CLASSICAL MUSIC

Deneve, Bringing Out the Best in the NSO

By Tim Page
Washington Post Staff Writer
Sunday, December 25, 2005

BLESSINGS

The young French conductor Stephane Deneve and the National Symphony Orchestra have set up a vibrant partnership. With the exception of music director emeritus Mstislav Rostropovich in some Russian works, departing Music Director Leonard Slatkin on his best nights and Lorin Maazel on his (very) occasional visits, nobody elicits playing of such sweep, passion, color and unity from this orchestra. In October, Deneve, the musical director of the Royal Scottish National Orchestra, led what could have been a hackneyed program of warhorses -- Rossini's "William Tell" Overture, Grieg's Piano Concerto in A Minor and Respighi's "Pines of Rome" -- but made them all new and exhilarating. He also brought along an eerie and beautiful recent work by one of his countrymen: Guillaume Connesson's "Une Lueur Dans l'Age Sombre" ("A Glimmer in the Age of Darkness"), probably the best new composition the NSO has played during my 10 years in Washington.

Pianist Marilyn Nonken presented a thorny, brilliant and uncompromising program, as challenging as it was rewarding, at the Clarice Smith Center in February.

The first part of the concert was devoted to recent works by the contemporary composers Pierre Boulez, Arthur Jarvinen and Chris Dench, with the entire second half given over to the mammoth Sonata No. 2 ("Concord") by Charles Ives. No, it wasn't exactly easy listening, yet the Ives piece, in particular, has never sounded so good. Nonken stressed the sonata's lyricism, continuity and organic structure. For once it held together as a coherent work of art instead of a scattershot glossary of yesterday's experimental techniques.

The Music Center at Strathmore, handsome, ambitious and brand-new in February, is also something of a puzzler. If you sit downstairs and listen to an orchestra, you will likely be convinced it is the best hall the capital area has ever known. The lower strings, in particular, seem to emanate from the walls, the floor, the air itself. But there are also some acoustical dead spots, especially on the side balconies, and chamber music sounds even more remote than it usually does in large auditoriums (the Music Center has almost 2,000 seats). Still, there can be little doubt that the advent of the hall makes our musical life more interesting, especially now that the Baltimore Symphony Orchestra is playing regularly within Metro distance, giving the NSO some solid competition.

BOMBS

If anybody ever doubted that classical music can be just as gaseous and silly as what the pop world serves up, a presentation at MCI Center titled "Carmina Burana Monumental Opera" in March should have settled the point.
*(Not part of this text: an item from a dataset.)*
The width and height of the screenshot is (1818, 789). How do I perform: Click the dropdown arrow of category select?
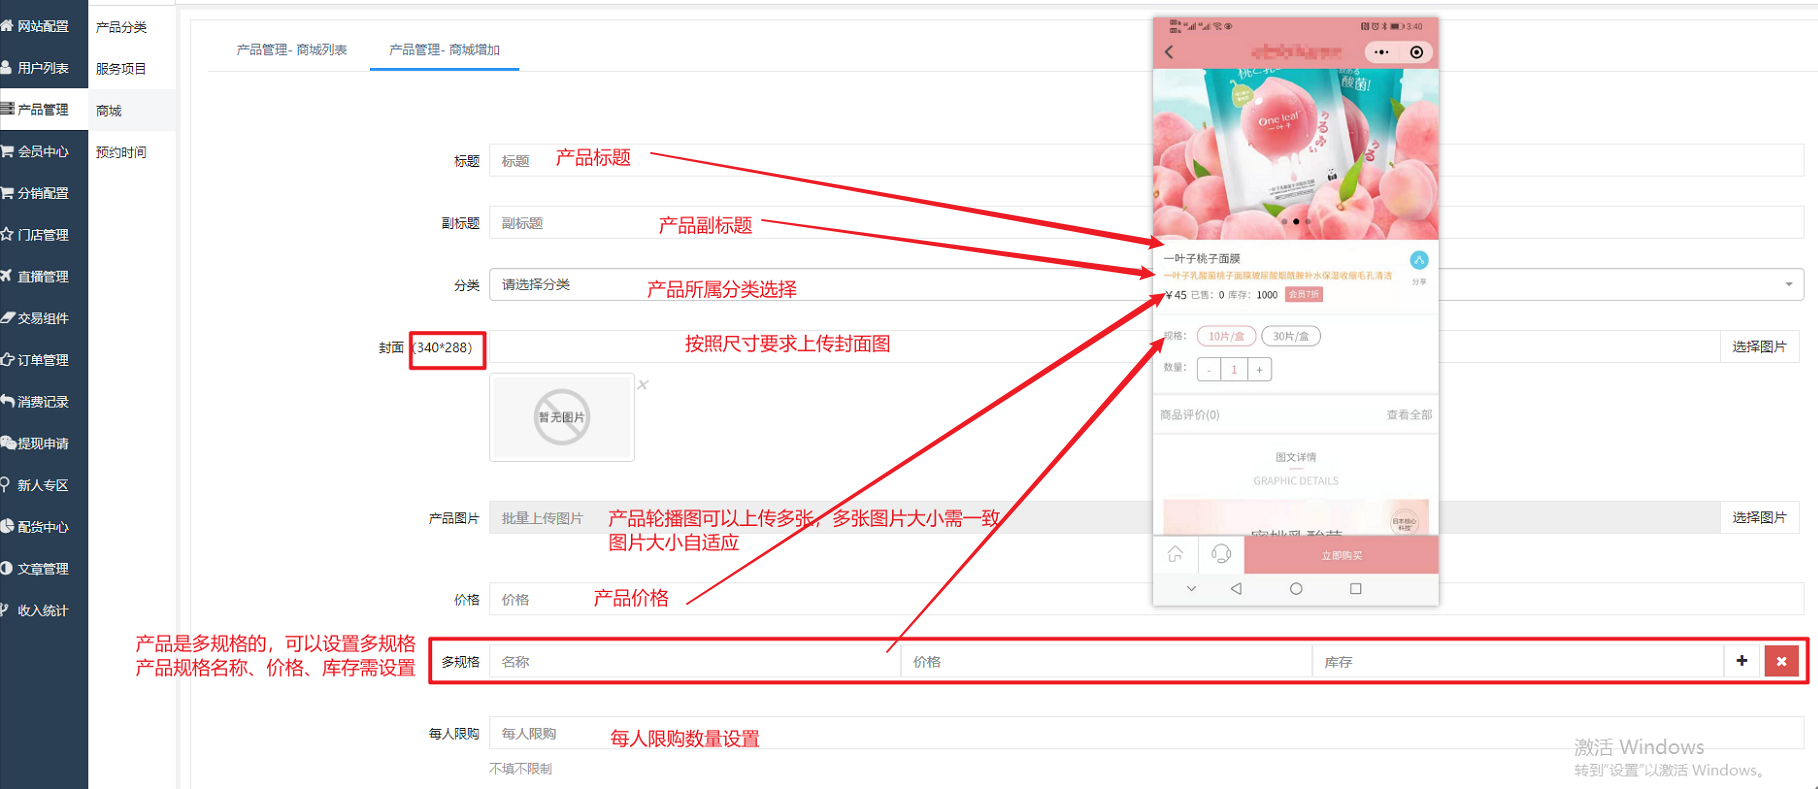pyautogui.click(x=1789, y=285)
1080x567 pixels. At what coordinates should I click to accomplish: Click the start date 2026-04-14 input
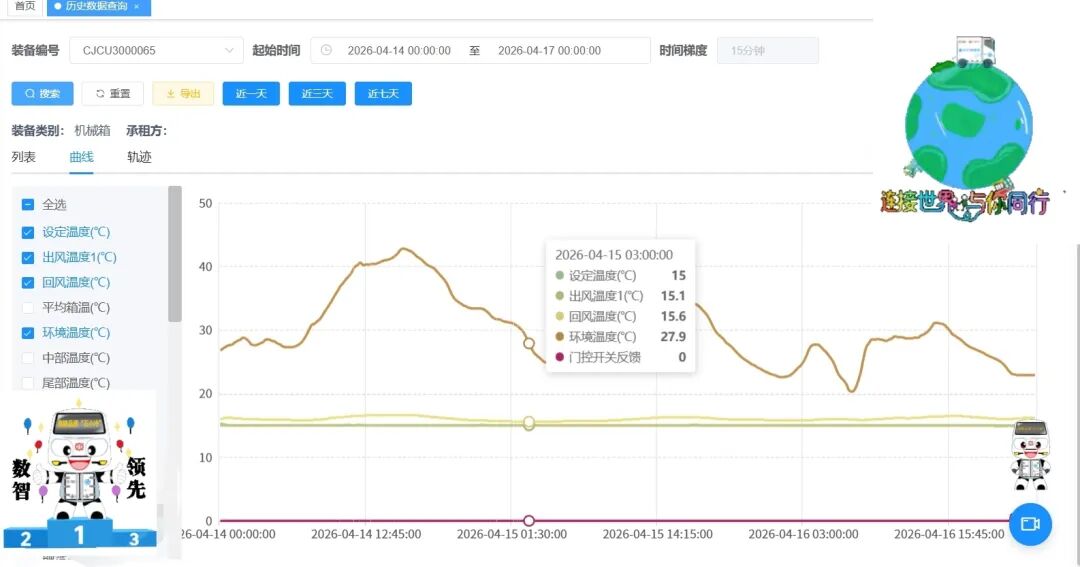[399, 50]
Carl Orff's primal choral work, with its fiercely reiterative, irresistibly catchy melodies, was subjected to a ponderous, pseudo-psychedelic staging that could have come right out of "This Is Spinal Tap." Thirty dancers (in what we were told were 300 different costumes) rocked and writhed around a 60-foot blob in the middle of the arena that looked now like the iceberg that wrecked the Titanic, now like the machine, complete with whirling cogs, that ate Charlie Chaplin in "Modern Times." According to the presenters, the evening offered 24 "magical images" telling "stories of life and death, of fortune and misfortune, becoming and fading under the continuously turning 'wheel of life.' " It was, like, heavy, man -- especially with the MCI amplification making it sound like "Carmina Burana" was being played through the world's largest cell phone.

The Kennedy Center's China Festival, with its multifarious representation of government-sanctioned art from the world's most populous nation, had its moments, but the local debut of the "all-female percussion ensemble" Red Poppy was not among them. Those China watchers who believe the country is rapidly being transformed from a communist nightmare into a capitalist one would have found considerable evidence to support their argument here. Performing in October, Red Poppy diluted what might have been a program of exuberant, high-energy drumming with a mixture of insipid Euro-pop New Age sonic mush, narrative inanities and a near-lethal dose of Las Vegas cheesiness. Surely there must be a better alternative to socialist realism than tawdry commercial trash.